Navy men's lacrosse beginning to see offense get healthy and realize potential

Two games is a terribly small sample size to make any grand pronouncements. But Navy coach Rick Sowell is guardedly optimistic about the offense’s growth after the team scored 11 against Dartmouth on March 21 and 14 goals against Patriot League rival Lehigh on Saturday.

“To be honest with you, the guys are just playing a little bit better,” he said Thursday morning. “Some things we worked on in practice are starting to click. We’ve been seeing it in practice, but unfortunately, it’s been unable to translate onto the game field. So it’s been good to see it, and I think the confidence thing is starting to build.

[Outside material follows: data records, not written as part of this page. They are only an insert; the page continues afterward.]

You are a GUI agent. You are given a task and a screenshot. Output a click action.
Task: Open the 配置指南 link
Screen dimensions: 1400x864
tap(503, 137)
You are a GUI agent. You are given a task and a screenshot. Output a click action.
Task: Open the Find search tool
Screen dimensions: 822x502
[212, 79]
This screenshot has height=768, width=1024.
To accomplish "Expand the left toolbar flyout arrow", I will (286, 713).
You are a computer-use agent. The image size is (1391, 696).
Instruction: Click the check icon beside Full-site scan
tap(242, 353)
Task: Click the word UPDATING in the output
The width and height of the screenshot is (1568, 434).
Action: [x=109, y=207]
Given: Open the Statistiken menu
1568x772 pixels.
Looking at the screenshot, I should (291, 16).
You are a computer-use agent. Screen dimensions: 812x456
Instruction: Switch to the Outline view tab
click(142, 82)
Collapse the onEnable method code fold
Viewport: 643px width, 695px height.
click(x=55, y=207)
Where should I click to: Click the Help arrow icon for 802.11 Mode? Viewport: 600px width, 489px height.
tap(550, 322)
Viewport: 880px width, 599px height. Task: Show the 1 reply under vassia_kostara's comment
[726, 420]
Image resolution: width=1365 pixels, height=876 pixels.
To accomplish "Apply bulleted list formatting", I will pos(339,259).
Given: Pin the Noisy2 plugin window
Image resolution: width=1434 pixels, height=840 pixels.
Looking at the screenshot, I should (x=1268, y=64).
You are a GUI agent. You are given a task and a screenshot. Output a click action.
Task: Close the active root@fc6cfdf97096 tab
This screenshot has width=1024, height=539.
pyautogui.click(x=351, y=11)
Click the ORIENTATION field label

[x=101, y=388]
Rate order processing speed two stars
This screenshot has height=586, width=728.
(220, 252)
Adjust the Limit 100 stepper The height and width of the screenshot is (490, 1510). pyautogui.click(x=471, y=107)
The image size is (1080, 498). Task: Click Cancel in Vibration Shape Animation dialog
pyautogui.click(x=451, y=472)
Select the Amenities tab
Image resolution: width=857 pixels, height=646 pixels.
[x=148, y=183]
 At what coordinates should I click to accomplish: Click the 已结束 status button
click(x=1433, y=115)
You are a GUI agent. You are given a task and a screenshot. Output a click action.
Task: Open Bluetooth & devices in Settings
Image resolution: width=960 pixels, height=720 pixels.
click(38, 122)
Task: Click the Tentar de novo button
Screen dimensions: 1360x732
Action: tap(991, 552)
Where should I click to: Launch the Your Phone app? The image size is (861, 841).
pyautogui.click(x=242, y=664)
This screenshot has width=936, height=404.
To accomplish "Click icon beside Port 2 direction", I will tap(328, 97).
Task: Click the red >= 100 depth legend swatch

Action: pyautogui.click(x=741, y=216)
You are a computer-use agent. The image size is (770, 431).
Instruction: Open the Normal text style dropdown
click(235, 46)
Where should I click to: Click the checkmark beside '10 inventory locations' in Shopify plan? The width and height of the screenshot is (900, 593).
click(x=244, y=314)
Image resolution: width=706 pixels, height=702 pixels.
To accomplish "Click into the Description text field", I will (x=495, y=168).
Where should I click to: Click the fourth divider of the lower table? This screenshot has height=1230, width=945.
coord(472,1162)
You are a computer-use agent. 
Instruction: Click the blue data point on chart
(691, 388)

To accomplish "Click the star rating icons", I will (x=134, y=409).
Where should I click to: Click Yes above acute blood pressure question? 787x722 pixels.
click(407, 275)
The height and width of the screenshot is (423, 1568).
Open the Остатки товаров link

"Things are coming together at the right time. We know we’re in the stretch of our season with three league games left, and we need to win games, and the more our offense can produce, the better are our chances to win games.”

It was just 12 days ago when the Midshipmen (4-6 overall and 2-3 in the conference) were hammered, 18-7, by Loyola Maryland. But Sowell argued that the offensive struggles were directly related to the Greyhounds dominating time of possession and keeping the ball from Navy.

On Saturday, the team was the beneficiary of a spectacular performance from junior attackman Dave Little, who scored nine goals on nine shots. Little, who earned Patriot League Offensive Player of the Week honors, sat out two games because of a hamstring injury, and Sowell said Little’s improving health is a bonus for the offense.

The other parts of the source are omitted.